- Work required -
From the line with "You are a computer-use agent." up to and including the last line of the data below, write every line out again, requests included, adjusting each coordinate in the answers by -59. Leave the pictures out.

- Data lines -
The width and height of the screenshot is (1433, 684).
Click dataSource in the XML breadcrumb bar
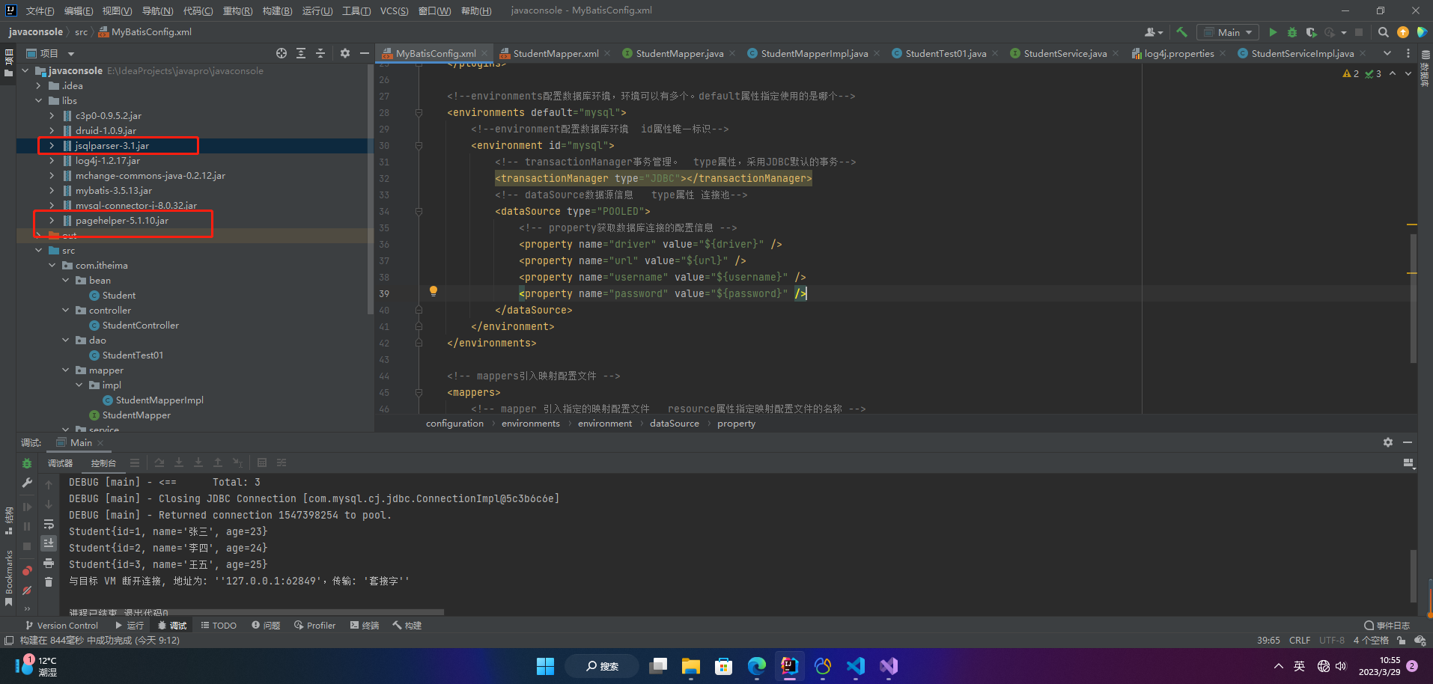pyautogui.click(x=674, y=424)
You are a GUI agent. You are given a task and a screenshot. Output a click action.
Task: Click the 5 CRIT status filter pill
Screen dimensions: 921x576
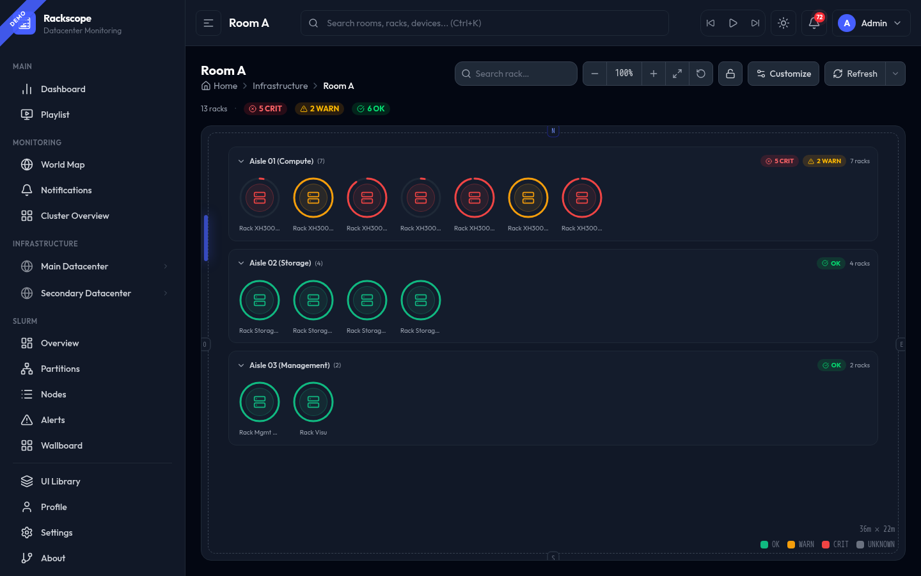coord(265,108)
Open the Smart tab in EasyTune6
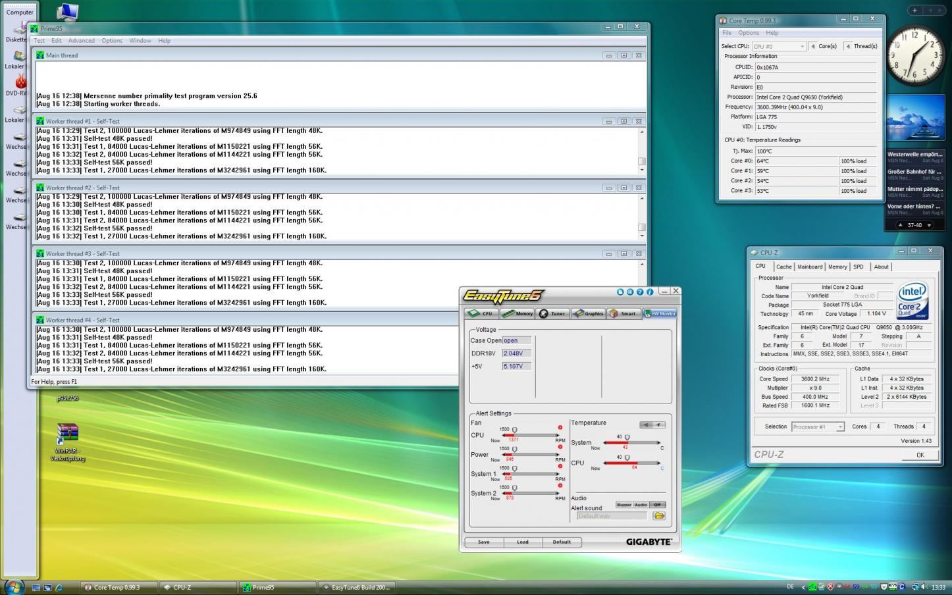The width and height of the screenshot is (952, 595). click(x=623, y=313)
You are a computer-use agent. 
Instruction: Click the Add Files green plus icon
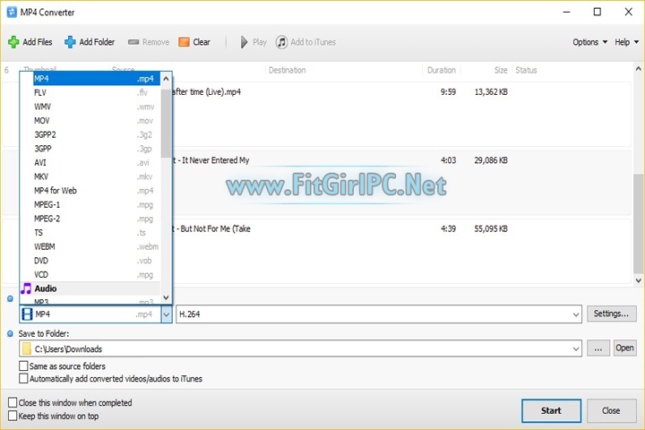(x=13, y=42)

- Completed task -
You are a computer-use agent. 
Instruction: Click the Add Files green plus icon
(x=-46, y=-17)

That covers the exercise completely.